To address the inconsistency in logits between single and batch inputs when using inputs_embeds, ensure that the inputs_embeds match the model’s data type. Convert inputs_embeds to the model’s torch_dtype before inference. Modify the code as follows:
# get inputs_embeds
with torch.no_grad():
inputs_embeds = model.get_input_embeddings()(inputs.input_ids)
# Ensure inputs_embeds are in the correct dtype
if model.config.torch_dtype is not None:
inputs_embeds = inputs_embeds.to(model.config.torch_dtype)
This converts the embeddings to the model’s expected dtype, ensuring consistency between single and batch inference.
Answer:
ensure that inputs_embeds are converted to the model’s torch_dtype before inference. Modify the code by adding the dtype conversion step:
# Add this line after getting inputs_embeds
inputs_embeds = inputs_embeds.to(model.config.torch_dtype)

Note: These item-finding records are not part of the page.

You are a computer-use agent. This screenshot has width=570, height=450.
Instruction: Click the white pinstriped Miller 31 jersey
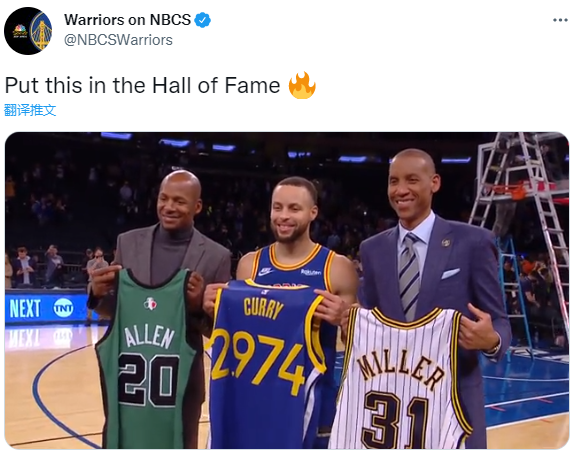coord(402,379)
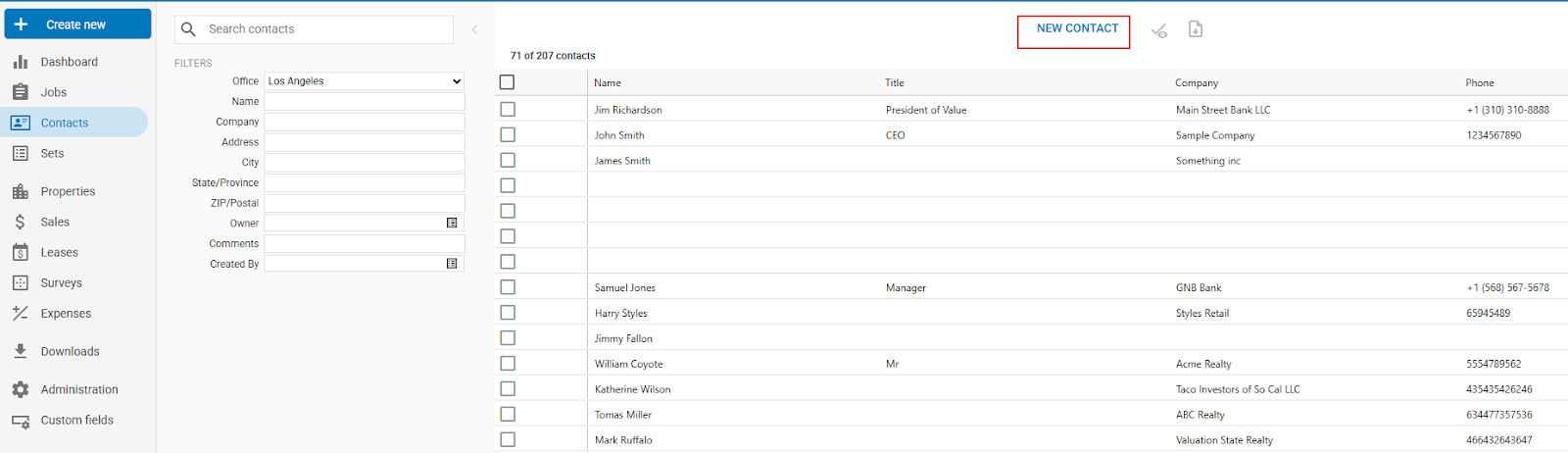This screenshot has height=453, width=1568.
Task: Open the Create new menu button
Action: coord(77,25)
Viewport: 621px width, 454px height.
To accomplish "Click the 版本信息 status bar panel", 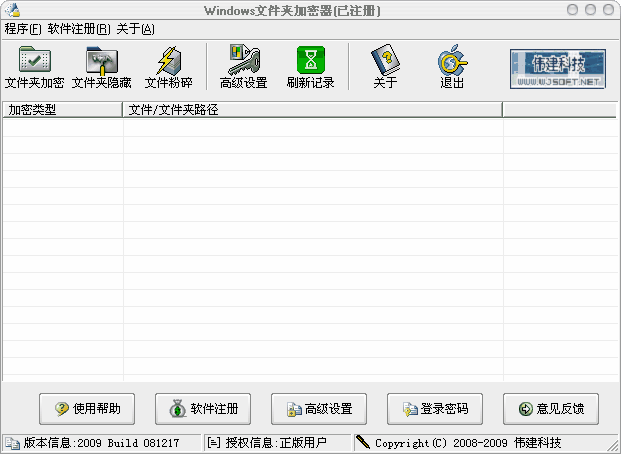I will click(x=102, y=442).
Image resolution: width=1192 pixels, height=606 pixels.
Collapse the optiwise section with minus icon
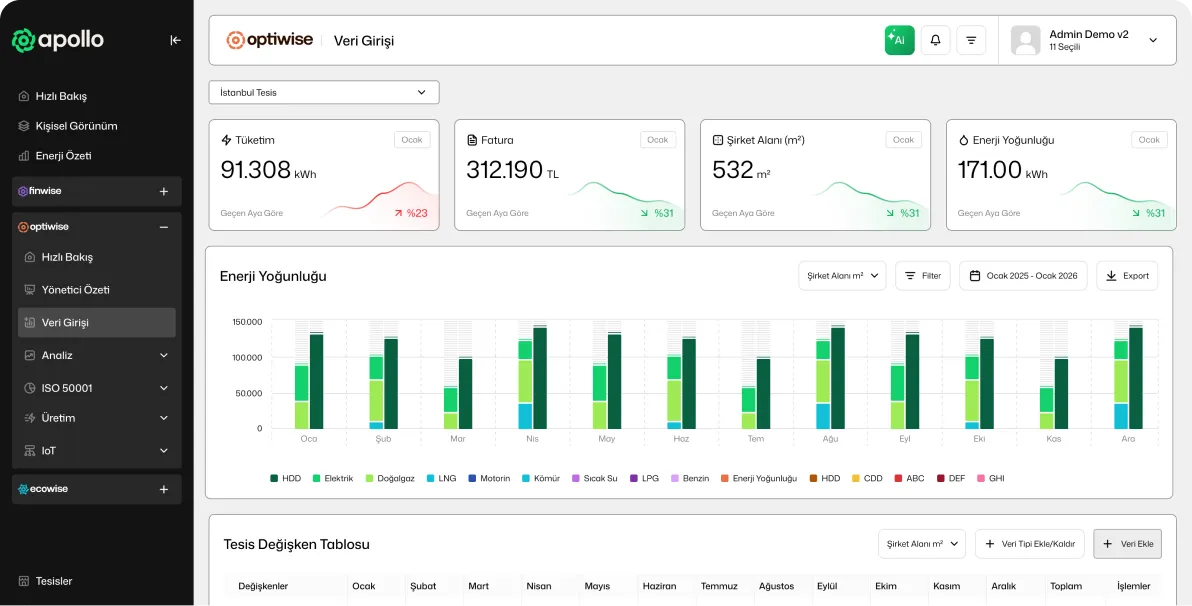pyautogui.click(x=164, y=227)
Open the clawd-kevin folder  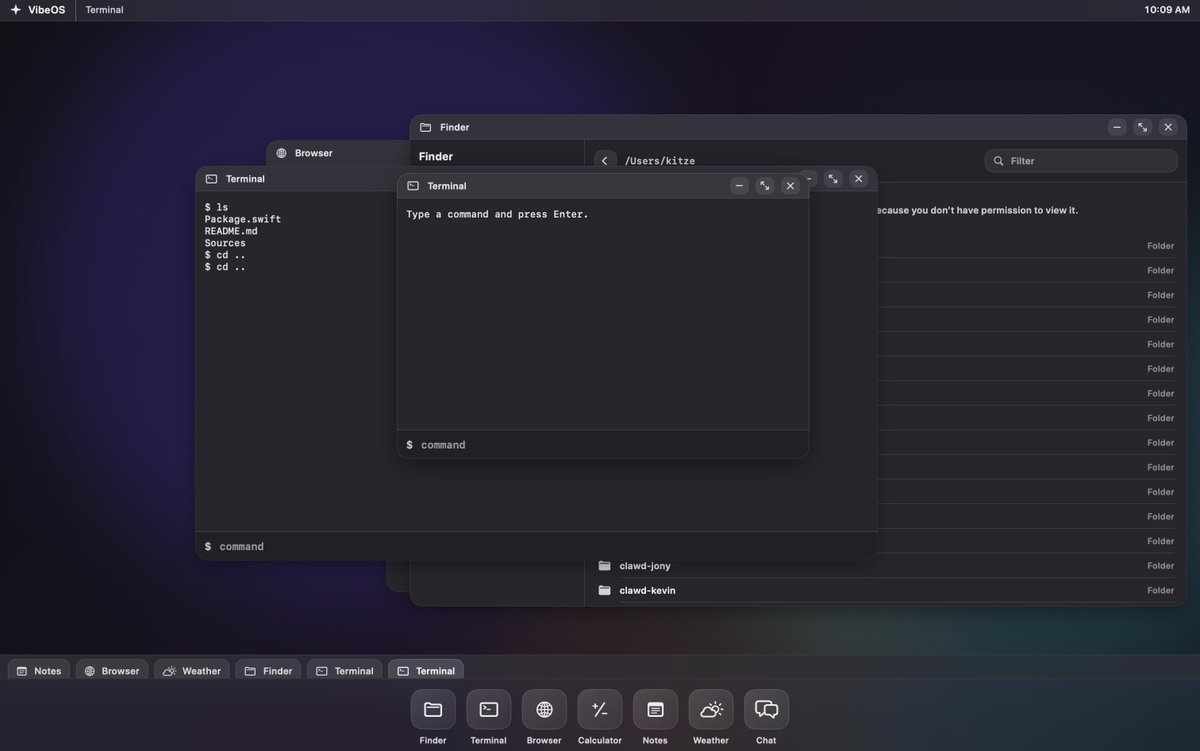click(646, 590)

This adjustment ensures that the data types are consistent between batch and single inputs, resolving the inconsistency issue [2].
Thanks for your help!
I tried the methods mentioned the above posts, including setting “use_cache=False”, manually setting attention mask and making sure of the same dype, but all failed.
I further found that only “cuda” causes the inconsistency problem and “cpu” works fine, but still struggle to make “cuda” batch inference procuce consistent results.
The numerical gap is kind of big:
tensor([[ 7.5312, 9.3750, 6.0625, …, -3.6250, -3.6250, -3.6250]],
device=‘cuda:0’) # batch
tensor([[ 7.2812, 9.2500, 6.2188, …, -3.7969, -3.7969, -3.7969]],
device=‘cuda:0’) # single
It seems to happen with anything other than torch.float32, and it seems to be particularly noticeable with torch.bfloat16. There are also some who point out that it is a unique problem with Qwen 2.5.
With bfloat16, Attention may also be suspicious.
from transformers import AutoModelForCausalLM, AutoTokenizer
import torch
# load model and tokenizezr
model_name = "Qwen/Qwen2.5-1.5B-Instruct"
model = AutoModelForCausalLM.from_pretrained(
model_name,
torch_dtype="auto",
device_map="auto",
trust_remote_code=True,
).eval().to(torch.float32) # if bfloat16, it causes inconsistency
tokenizer = AutoTokenizer.from_pretrained(model_name)
print("model.dtype: ", model.dtype)
print("model.device: ", model.device)
# input texts
texts = ['a', 'b', 'c']
# tokenize
inputs = tokenizer(texts, return_tensors="pt", padding=True, truncation=True).to(model.device)
# get inputs_embeds
with torch.no_grad():
inputs_embeds = model.get_input_embeddings()(inputs.input_ids)
# get attention_mask and position_ids
attention_mask = inputs.attention_mask
position_ids = torch.arange(inputs.input_ids.shape[1], device=model.device).unsqueeze(0).expand(inputs.input_ids.shape[0], -1)
# batch
with torch.no_grad():
output_batch = model(
inputs_embeds=inputs_embeds,
attention_mask=attention_mask,
position_ids=position_ids
).logits[0]
# single
with torch.no_grad():
output_single = model(
inputs_embeds=inputs_embeds[0].unsqueeze(0),
attention_mask=attention_mask[0].unsqueeze(0),
position_ids=position_ids[0].unsqueeze(0)
).logits[0]
# check consistency
is_close = torch.allclose(output_batch, output_single, atol=1e-5, rtol=1e-3)
print("consistent?: ", is_close)
print("batch: ", output_batch)
print("single: ", output_single)
Thanks for your suggestions, and I finally decide to use float32.
In addition, in this case of quantized LLMs, turning model to float32 still gives inconsistent outputs, perhaps because quantized LLM has its special mechanism for some mathematical operations which can’t be transfered to float32 model by simply changing its parametres’ dtype. (model.dequantize() raises some NotImplementedError when using Qwen2.5-1.5B-Instruct) I compromise by decomposing the batch to single inputs and bearing the low efficiency.